**Task goal**
Output all entries exactly; images excluded.

**Data listing**
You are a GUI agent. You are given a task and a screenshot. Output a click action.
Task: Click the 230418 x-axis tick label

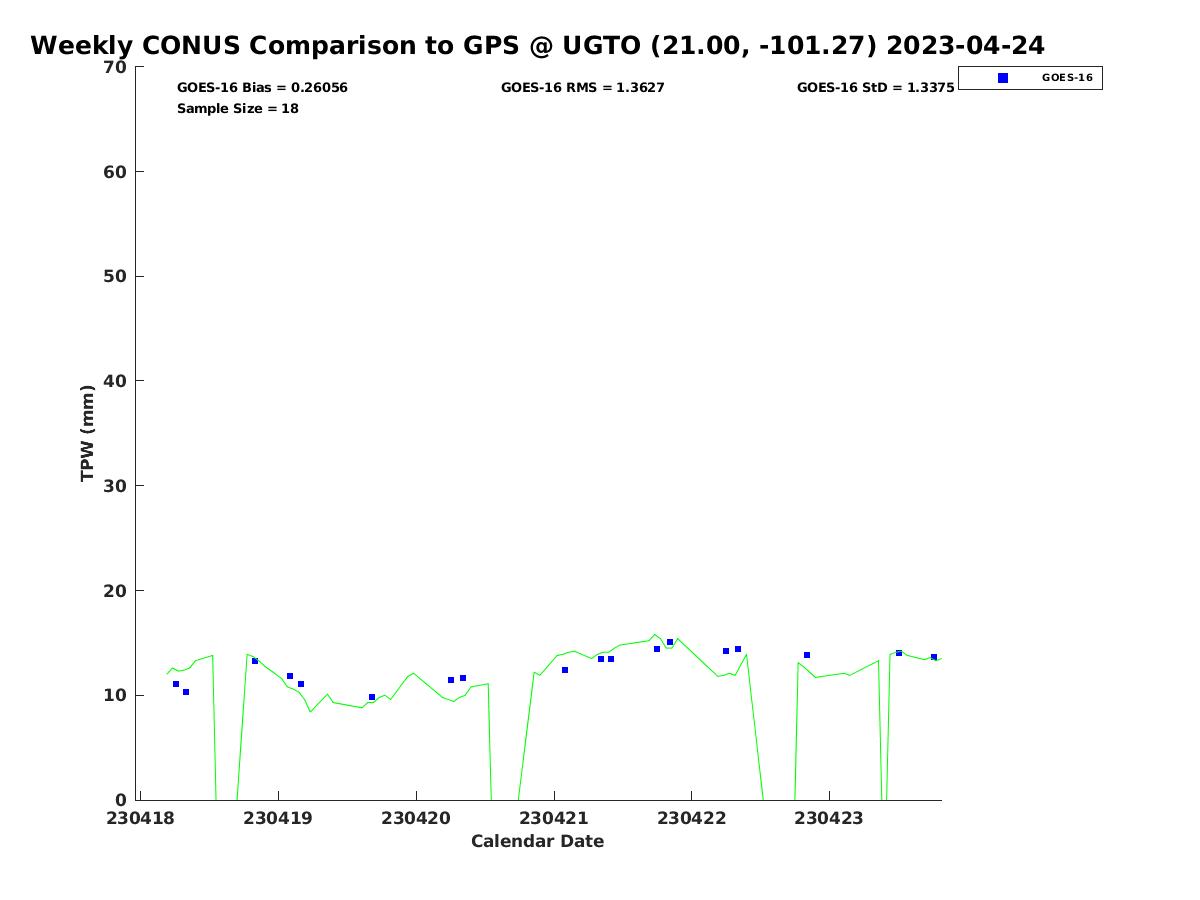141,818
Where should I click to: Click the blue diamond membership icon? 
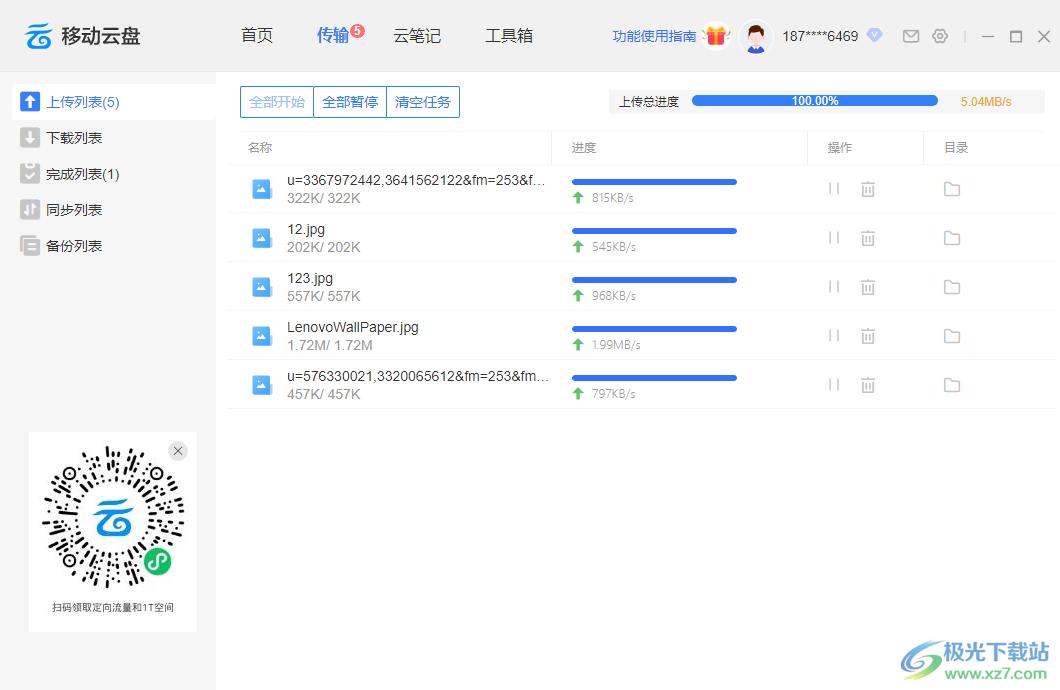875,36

**Answer space**
You are a GUI agent. You are given a task and a screenshot. Output a click action.
Task: Click the 230418 x-axis tick label

141,818
Where should I click to: Click the blue diamond membership icon? 
875,36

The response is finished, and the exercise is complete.